Babies and creativity - Part 1

The importance of the creative and exploration process


I would like to begin by stressing the importance of the creative process and not the end result.


Babies will learn much more if we emphasize the creative process instead of worrying about what the craft will look like once it is completed.


An example of a finished product


The Christmas tree and the cotton balls

If you cut a Christmas tree shape out for the child and want him to glue cotton balls on it, you will most likely have to sit next to the child for the activity. You will be tempted to hold the child's hand, pick up a cotton ball, and dip it in the glue with him before gluing it on the tree. Will the child really be the one who will have made the finished product? I don't think this technique allows the child to explore the material. It also limits creativity. Babies are simply too small for this craft!


Let babies explore

It would be much more interesting to let babies explore cotton balls as they please. Even if they do not succeed in gluing them on a tree, at least they will have explored! Provide additional material such as garlands and felt. Let babies experiment as they wish. It will be fun to watch them try to remove sticky cotton balls from their fingers! Babies will take pleasure in exploring and creating their masterpieces...even if in the end, there is only one cotton ball stuck on the tree!

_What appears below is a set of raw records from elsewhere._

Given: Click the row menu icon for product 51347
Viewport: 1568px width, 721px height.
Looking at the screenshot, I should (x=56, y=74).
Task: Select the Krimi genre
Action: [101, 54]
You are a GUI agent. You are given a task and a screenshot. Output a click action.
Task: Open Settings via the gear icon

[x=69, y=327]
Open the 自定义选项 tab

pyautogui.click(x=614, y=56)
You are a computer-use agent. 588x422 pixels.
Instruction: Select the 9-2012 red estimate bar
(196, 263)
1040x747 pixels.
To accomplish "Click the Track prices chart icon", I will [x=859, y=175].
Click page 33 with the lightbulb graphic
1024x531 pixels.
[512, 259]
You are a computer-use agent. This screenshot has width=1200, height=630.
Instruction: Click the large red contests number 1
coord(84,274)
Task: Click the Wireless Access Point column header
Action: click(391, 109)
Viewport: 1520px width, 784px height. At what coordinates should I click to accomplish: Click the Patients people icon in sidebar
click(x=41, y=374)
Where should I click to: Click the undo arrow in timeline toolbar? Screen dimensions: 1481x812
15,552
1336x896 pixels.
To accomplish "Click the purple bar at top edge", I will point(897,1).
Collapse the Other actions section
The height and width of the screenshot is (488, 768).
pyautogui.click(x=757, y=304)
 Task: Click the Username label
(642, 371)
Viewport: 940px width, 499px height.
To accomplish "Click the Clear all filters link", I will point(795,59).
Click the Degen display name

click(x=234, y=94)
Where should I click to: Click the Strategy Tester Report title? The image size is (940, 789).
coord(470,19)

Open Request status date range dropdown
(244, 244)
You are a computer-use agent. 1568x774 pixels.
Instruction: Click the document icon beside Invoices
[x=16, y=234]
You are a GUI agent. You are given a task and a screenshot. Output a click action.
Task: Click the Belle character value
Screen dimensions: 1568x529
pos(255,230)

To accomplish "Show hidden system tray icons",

As seen through parents' eyes

It is important to discuss how parents see their children's crafts. Often, parents expect to see a nice finished product. If we have decided to give little ones a chance to explore instead of emphasizing the importance of the finished product, you may want to explain your method to parents. This is a good subject to bring up at the beginning of the year when you meet with parents.


How to help parents understand

Here are a few tricks which can help parents understand the creative process.

Take a picture of their child while he is working on his project. When you give the "craft" to parents to take home, also give them the picture. They will realize how much fun their child had working on his masterpiece.


Another little trick

Write a short sentence or description explaining the child's creative process for each project.

Example 1:
Lisa used a very tiny paintbrush to fill her page. She demonstrated perseverance and patience.

Example 2:
Nathan tore the paper into tiny pieces. This was difficult for him but he persisted and finally succeeded. He enjoyed filling and emptying the small container he had on his table with tiny pieces of paper.


Example 3:
The blue transparent paper fascinated Rose. She placed it in front of her eyes over and over again, laughing.

With these few words, parents can only appreciate their child's crafts more!